Sunday, June 22, 2003

Yesterday's Post

Talking about wanting to change the world got me thinking about why it is I want to do that. Well, there's the obvious reason. Letting things continue on as they are now is not in the best interests of all but the richest people on the planet. There's the empathetic/altruistic reason. Watching so much pain and torture and ickiness on a global scale will drive almost anybody to want to do something to stop it. There's the selfish reason. If I fix it then I don't have to deal with this shit any more. And then there's the ego-driven reason. We want the admiration or power or control or some other ego boost in knowing we've been responsible for righting a wrong. I'm just hoping that the last reason is only the teeniest part of why I want to change the world. But to say it's not there at all would be lying.

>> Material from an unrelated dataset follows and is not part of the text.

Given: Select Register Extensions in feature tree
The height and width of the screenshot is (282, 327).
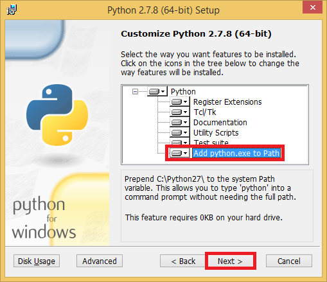Looking at the screenshot, I should (227, 102).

And that whole line of thought got me thinking about the label "Tortured Idealist". When it comes to reading and writing fiction, I have to admit I am an idealist. I want the "happy ending" where the good guys win (even though some of them may die and they'll go through hell to get there). But when it comes to the real world, I would have to say I'm a realistic idealist with strong optimistic tendencies and a few episodes of pessimism (especially when it comes to public education in the US). And in the moments when my confidence fades to black, I'm a pessimist with infrequent boughts of realism. And I read that and wonder how I ever feel like one person.